金属行人(11月30日付)

 韓国鉄鋼業界の関係者と話していると「今の政権の元では、大企業は怖くて思い切った投資ができない。国内経済はもっと悪くなるのではないか」との声がある。鉄鋼トップのポスコは2桁の利益率を確保して好調さを維持するが、産業界全体を見渡すと、現代グループはじめ苦戦が目立つ▼日本は人手不足が大変な問題だが、韓国では失業率が上昇している。左派政権が労働者側に立った政策を推し進めているのに、それが結果として雇用情勢を悪化させているのだから皮肉だ。20歳代の若者の失業率は約10%にも達するという。

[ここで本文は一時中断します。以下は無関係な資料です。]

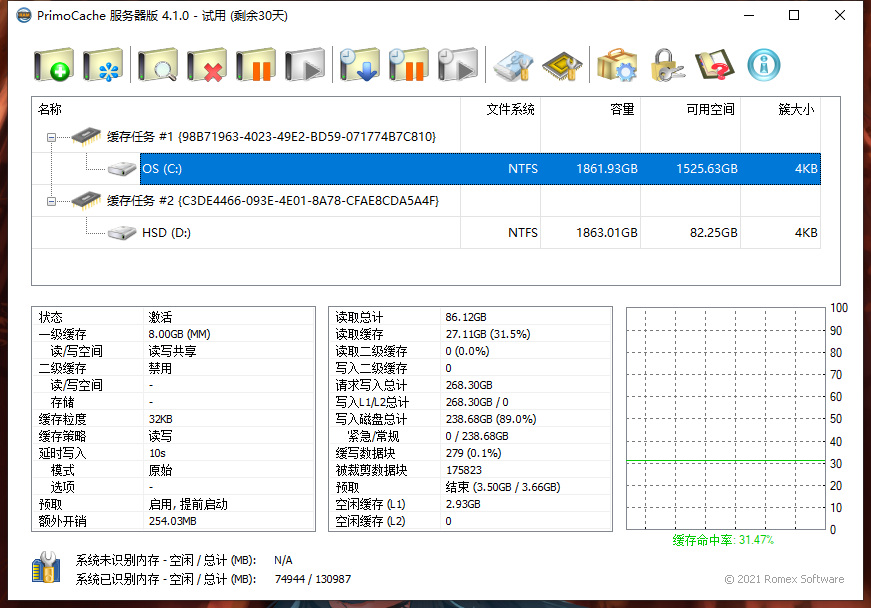
Task: Click the 可用空间 column header
Action: click(710, 109)
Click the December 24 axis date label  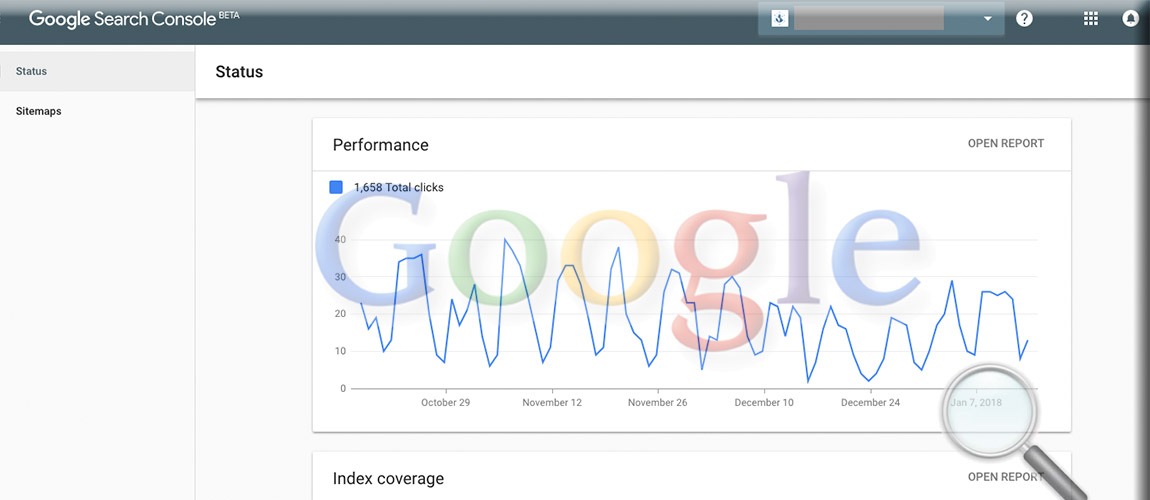tap(870, 402)
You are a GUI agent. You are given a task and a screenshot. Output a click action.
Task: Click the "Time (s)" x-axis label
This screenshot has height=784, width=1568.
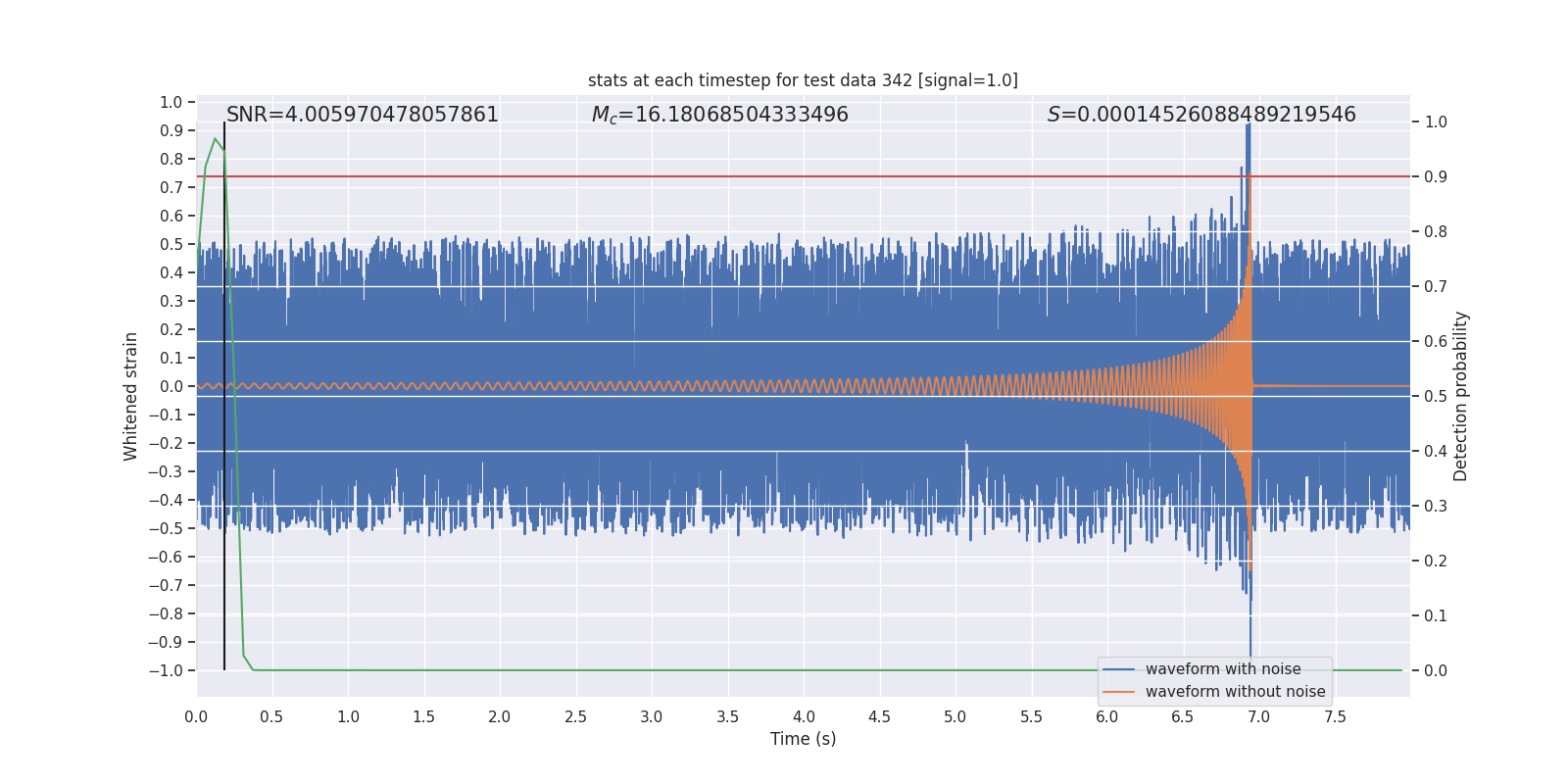(803, 739)

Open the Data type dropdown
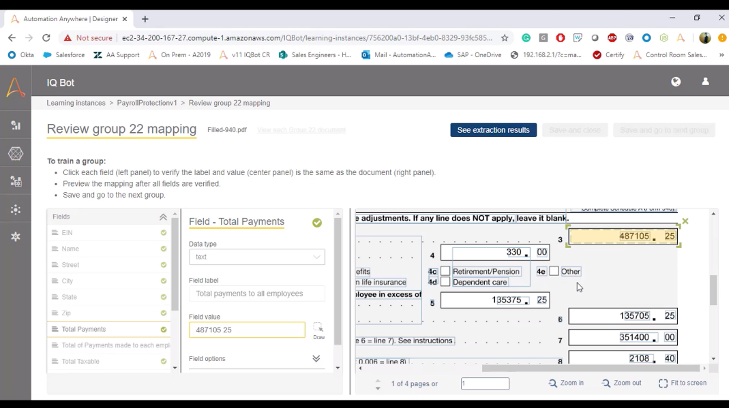tap(257, 257)
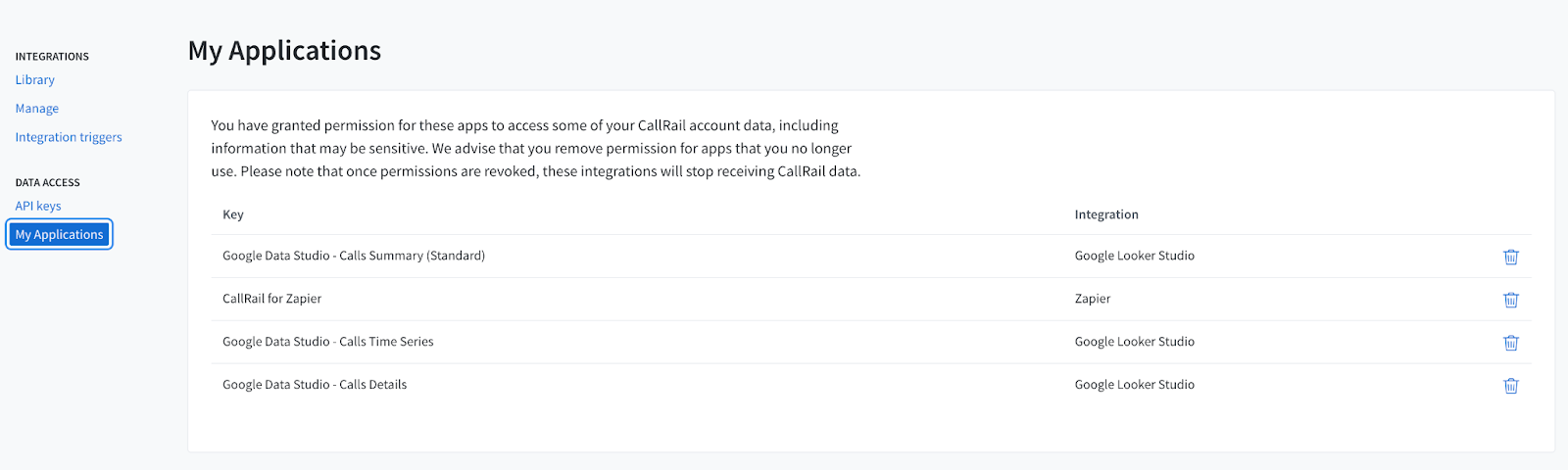The height and width of the screenshot is (470, 1568).
Task: Revoke the Calls Time Series application
Action: (1511, 343)
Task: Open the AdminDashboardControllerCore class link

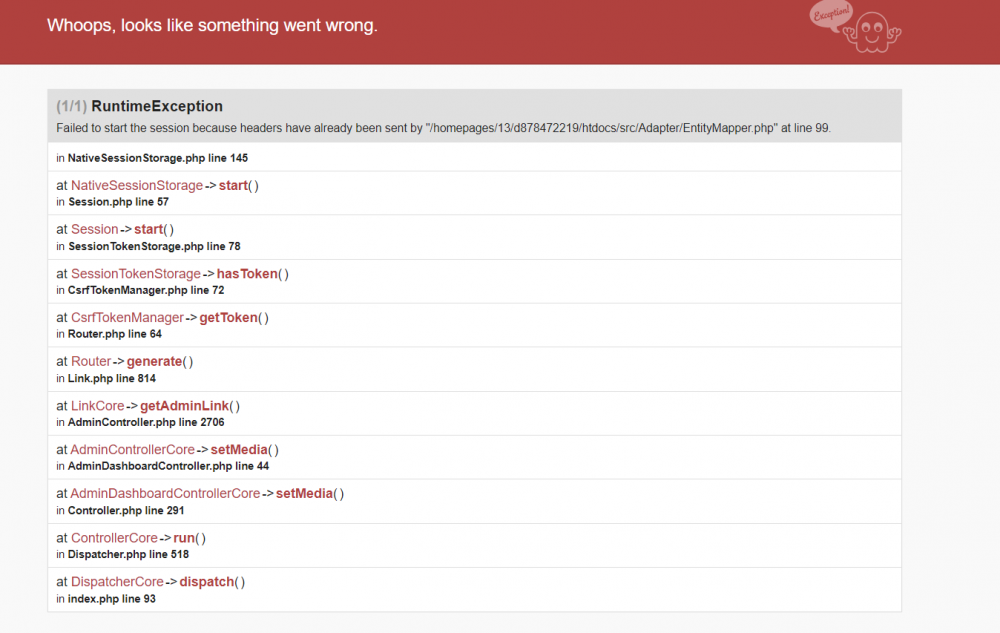Action: [x=165, y=494]
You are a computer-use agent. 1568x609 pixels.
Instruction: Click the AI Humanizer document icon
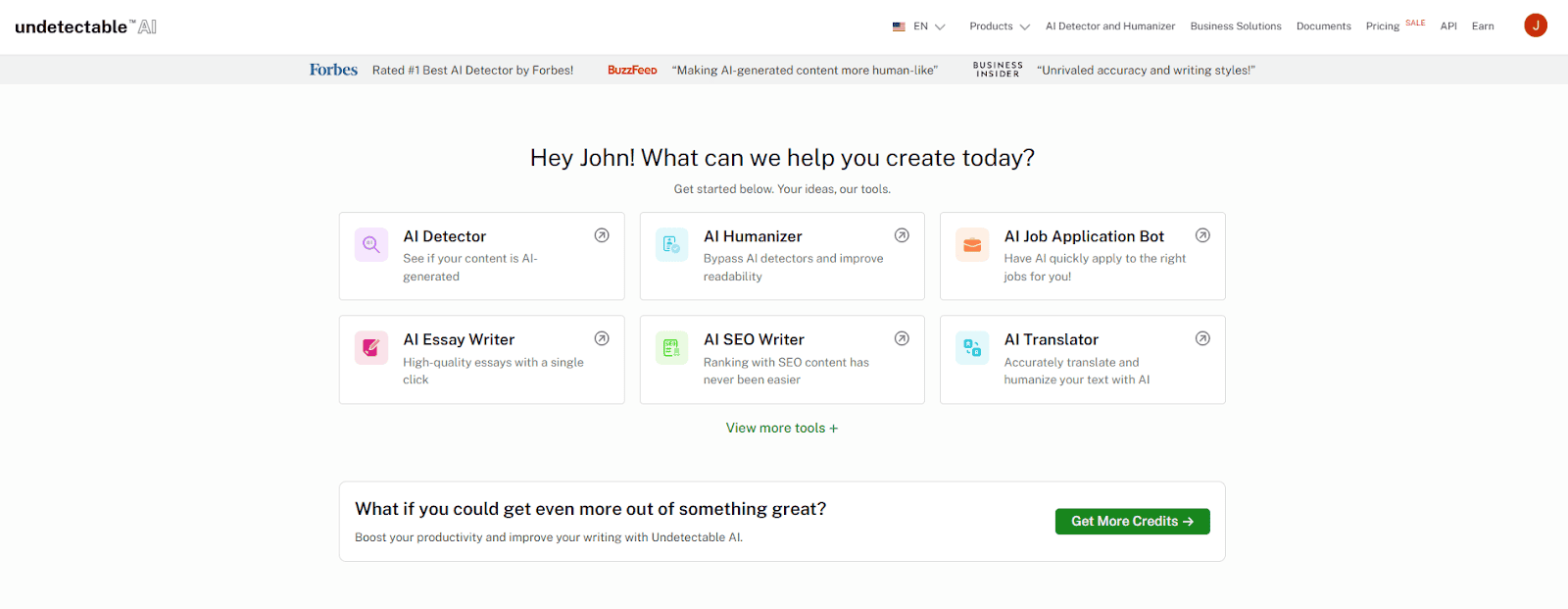pos(671,245)
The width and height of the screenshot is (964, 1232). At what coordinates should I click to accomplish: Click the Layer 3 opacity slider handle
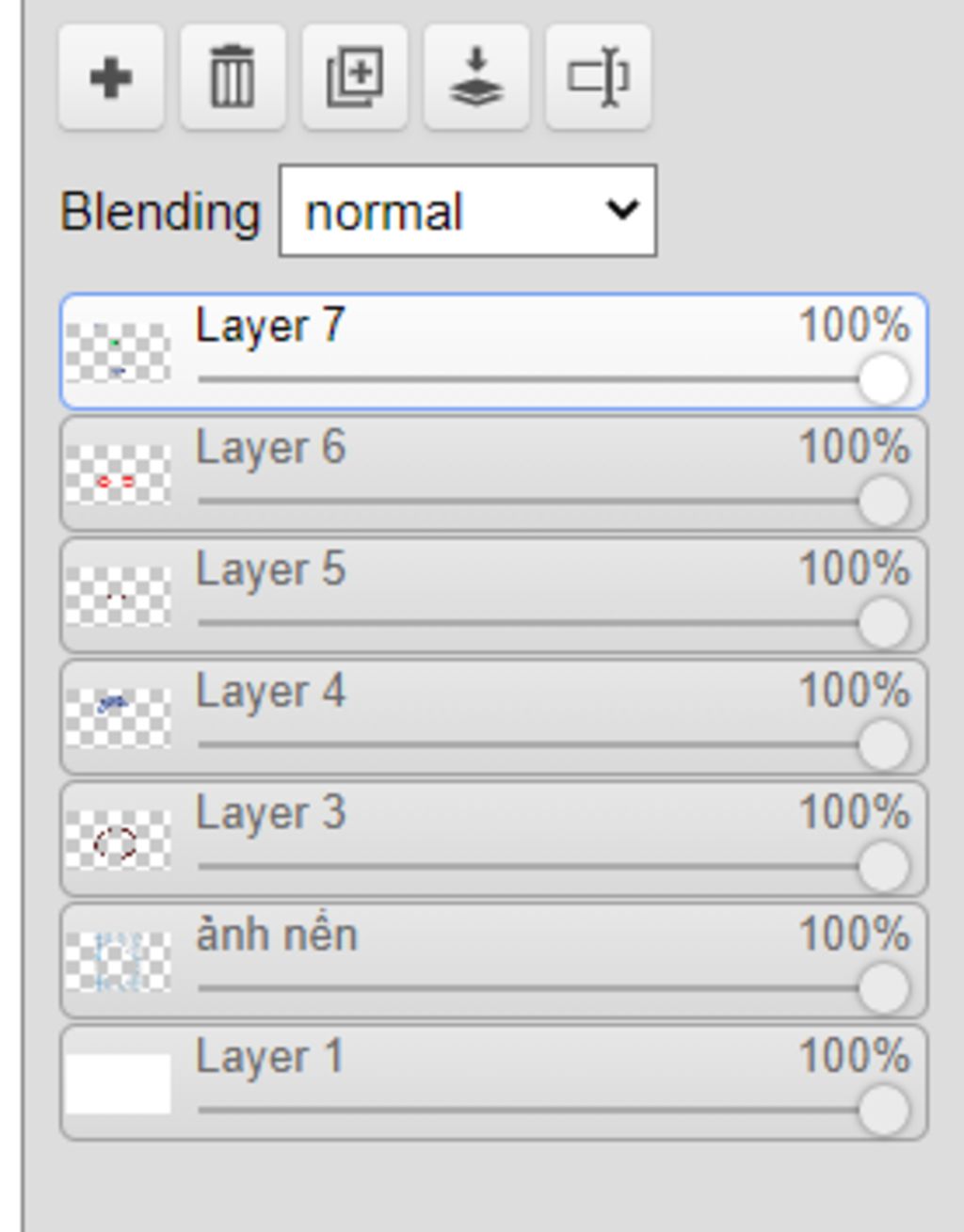pyautogui.click(x=884, y=867)

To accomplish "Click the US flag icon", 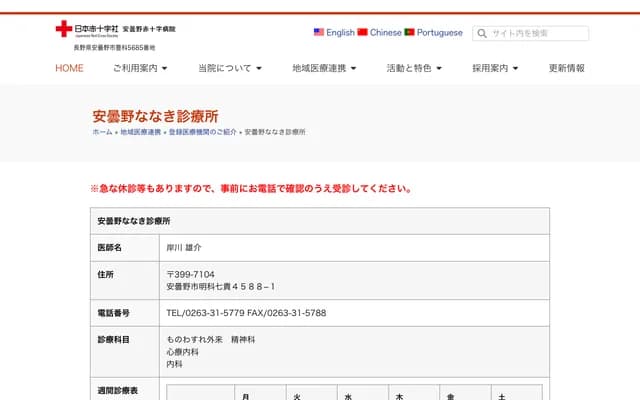I will (x=319, y=32).
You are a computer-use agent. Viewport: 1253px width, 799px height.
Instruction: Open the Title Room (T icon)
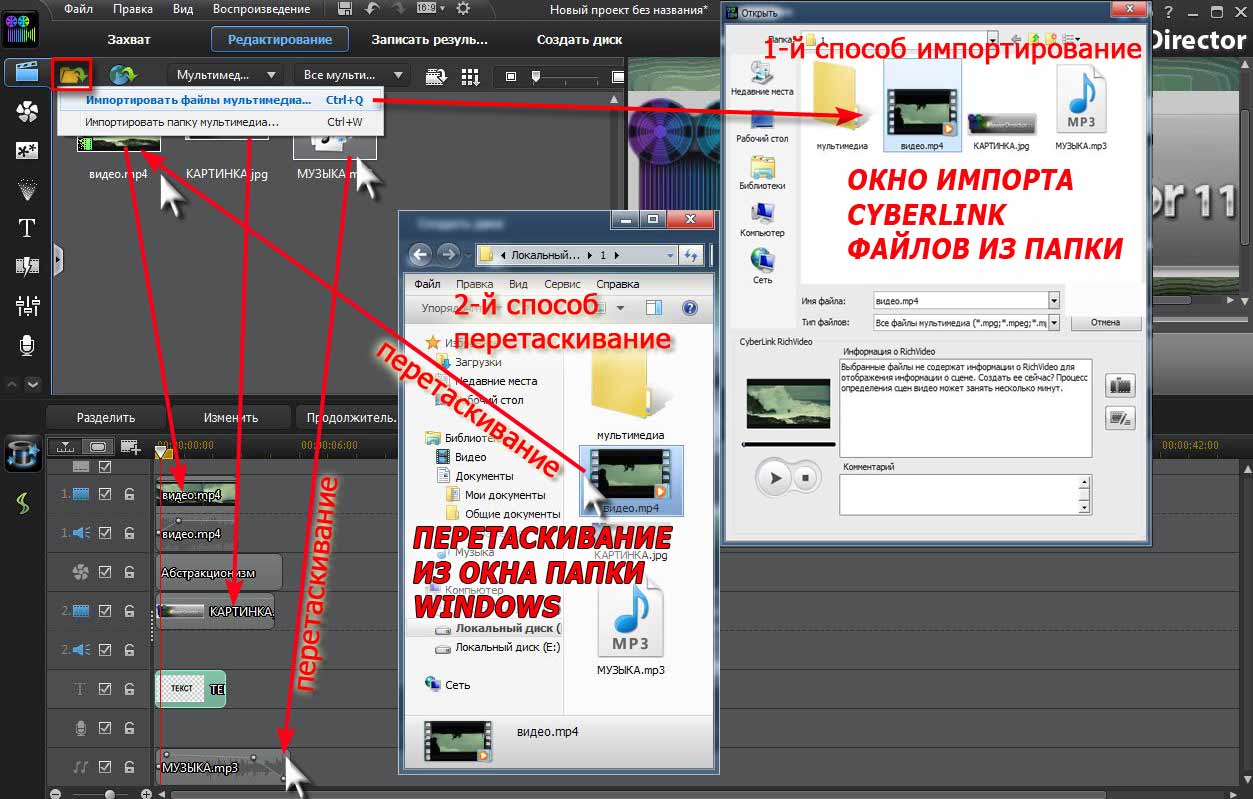pyautogui.click(x=27, y=227)
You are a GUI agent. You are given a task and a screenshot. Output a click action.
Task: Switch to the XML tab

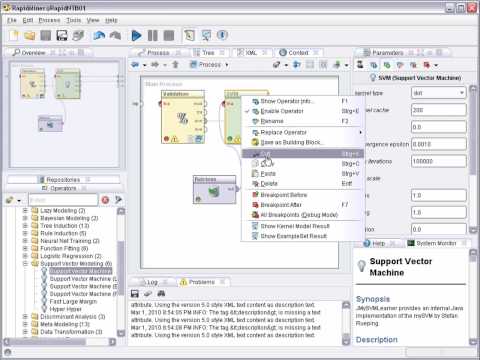click(x=251, y=53)
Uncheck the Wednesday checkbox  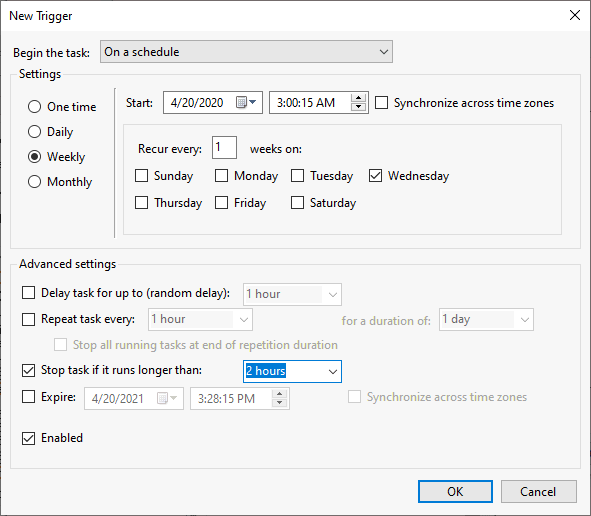pos(375,176)
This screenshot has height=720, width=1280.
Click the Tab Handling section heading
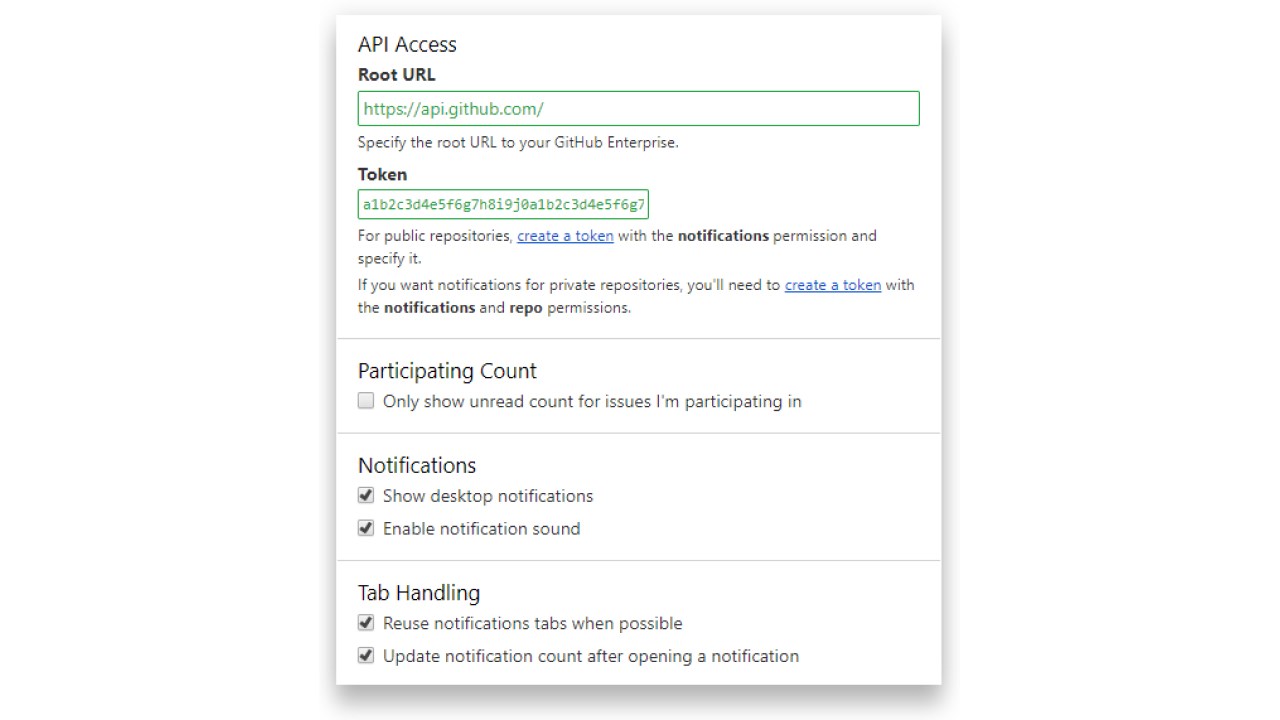click(x=419, y=593)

最低賃金が急激・大幅に引き上げられ、経営できなくなった中堅・中小企業が相次いでいる。中小企業の人件費上昇は、大企業にも外注費上昇などの形で影響があり、鉄鋼メーカーにもインパクトがある▼日本鉄鋼業にとって韓国鉄鋼業界の動向は、同じ東アジア圏の中にあって影響が少なくない。例えば、厚板需給ひっ迫の中で日本ミルが韓国造船メーカーにどう対応していくのか。東京製鉄と提携した東国製鋼が、どこまで提携策を活用し、電炉メーカーとしての将来像をどう描くのか。ほかにも目が離せないテーマがあり、注視が必要だ。